Mast cell-lysosomal cationic protein interaction: Use of 1-anilinonaphthalene-8-sulfonate as a fluorescent probe

Abstract

Band 2 protein (B2), a lysosomal cationic protein from neutrophils, interacts with mast cells to stimulate non-cytotoxic histamine release. This interaction appears to initiate a biochemical sequence of events similar to that initiated by the antigen-antibody reaction. 1-Anilinonaphthalene-8-sulfonate (ANS) is almost non-fluorescent in aqueous solutions, but becomes highly fluorescent when bound to B2. The number of binding sites per mole of B2 is approx 4, and the statistical binding constant, K ̄ app , is 2.3 × 10 −5 M. It should be noted that when ANS was mixed with band 3 protein (B3), a lysosomal cationic protein with molecular weight and basicity similar to that of B2, but lacking the ability to stimulate histamine release, there was no increase in fluorescence. When ANS was interacted with band 2 protein in the presence of 5 × 10 5 mast cells, the fluorescence was enhanced and the number of binding sites per mole of B2 was increased to 5. The fluorescence was not enhanced when an equal number of lymphocytes or total rat peritoneal cells (6–7% mast cells) were reacted with B2. There was no increase in fluorescence when B3 plus ANS was mixed with mast cells.

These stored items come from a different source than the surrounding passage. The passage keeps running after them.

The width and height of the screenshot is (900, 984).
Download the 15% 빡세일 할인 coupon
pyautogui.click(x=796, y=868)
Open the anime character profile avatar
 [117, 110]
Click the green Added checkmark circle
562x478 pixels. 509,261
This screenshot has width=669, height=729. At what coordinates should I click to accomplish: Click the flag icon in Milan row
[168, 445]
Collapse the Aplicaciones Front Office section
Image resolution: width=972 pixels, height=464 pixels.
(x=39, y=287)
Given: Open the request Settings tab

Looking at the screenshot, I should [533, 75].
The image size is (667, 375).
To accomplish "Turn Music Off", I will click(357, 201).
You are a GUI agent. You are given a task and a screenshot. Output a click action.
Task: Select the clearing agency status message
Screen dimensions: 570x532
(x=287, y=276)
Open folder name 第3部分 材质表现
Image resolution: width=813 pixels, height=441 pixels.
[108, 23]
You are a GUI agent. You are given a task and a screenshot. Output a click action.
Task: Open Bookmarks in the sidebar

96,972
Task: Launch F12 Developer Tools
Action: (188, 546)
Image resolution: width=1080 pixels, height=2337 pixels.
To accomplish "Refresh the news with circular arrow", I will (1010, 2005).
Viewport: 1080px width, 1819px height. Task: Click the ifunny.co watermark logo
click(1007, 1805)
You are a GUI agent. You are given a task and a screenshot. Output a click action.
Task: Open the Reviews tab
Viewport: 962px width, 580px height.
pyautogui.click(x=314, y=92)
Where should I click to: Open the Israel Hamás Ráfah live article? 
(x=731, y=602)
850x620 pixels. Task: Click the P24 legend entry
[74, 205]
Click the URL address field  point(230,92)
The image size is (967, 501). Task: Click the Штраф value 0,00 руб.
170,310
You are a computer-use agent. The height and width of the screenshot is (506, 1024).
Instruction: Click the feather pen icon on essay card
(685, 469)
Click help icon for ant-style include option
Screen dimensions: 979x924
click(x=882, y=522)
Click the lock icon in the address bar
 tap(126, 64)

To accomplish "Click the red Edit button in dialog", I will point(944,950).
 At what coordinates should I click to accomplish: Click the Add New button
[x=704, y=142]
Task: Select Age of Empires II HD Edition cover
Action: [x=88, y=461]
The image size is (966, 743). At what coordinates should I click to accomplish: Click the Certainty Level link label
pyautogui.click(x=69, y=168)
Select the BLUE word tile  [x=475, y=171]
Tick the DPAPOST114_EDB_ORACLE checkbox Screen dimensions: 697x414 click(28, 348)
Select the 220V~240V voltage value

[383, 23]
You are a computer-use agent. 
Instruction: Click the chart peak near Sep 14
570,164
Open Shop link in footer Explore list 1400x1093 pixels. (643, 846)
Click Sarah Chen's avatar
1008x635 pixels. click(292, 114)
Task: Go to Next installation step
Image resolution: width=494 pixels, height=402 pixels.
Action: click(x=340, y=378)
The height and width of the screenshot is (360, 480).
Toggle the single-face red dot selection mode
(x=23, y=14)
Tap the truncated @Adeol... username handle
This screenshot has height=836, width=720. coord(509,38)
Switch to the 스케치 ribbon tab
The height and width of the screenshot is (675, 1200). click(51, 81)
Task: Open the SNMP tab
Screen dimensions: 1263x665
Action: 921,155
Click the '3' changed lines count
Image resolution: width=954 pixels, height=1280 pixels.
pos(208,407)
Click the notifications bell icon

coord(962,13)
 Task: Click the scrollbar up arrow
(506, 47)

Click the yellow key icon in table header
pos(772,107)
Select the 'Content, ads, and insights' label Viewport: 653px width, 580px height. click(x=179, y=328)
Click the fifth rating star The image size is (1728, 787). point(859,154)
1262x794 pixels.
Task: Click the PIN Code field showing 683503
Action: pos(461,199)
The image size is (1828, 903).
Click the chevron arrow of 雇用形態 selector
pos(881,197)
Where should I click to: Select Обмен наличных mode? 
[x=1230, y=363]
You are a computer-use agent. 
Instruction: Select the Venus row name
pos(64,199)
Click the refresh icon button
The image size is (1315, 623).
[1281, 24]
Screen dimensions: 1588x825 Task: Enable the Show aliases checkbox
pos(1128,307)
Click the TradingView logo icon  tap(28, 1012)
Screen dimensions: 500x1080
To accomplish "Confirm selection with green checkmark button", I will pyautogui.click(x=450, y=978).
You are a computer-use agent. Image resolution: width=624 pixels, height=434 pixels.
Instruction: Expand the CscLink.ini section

The data presented here suggest that the interaction of B2 with mast cells exposes an additional binding site for ANS which may be on the cell surface, or associated with both the stimulus and the cell. These investigations demonstrate that ANS can be used as a fluorescent probe in the study of the interaction of band 2 protein and mast cells during activation of mast cells for histamine release.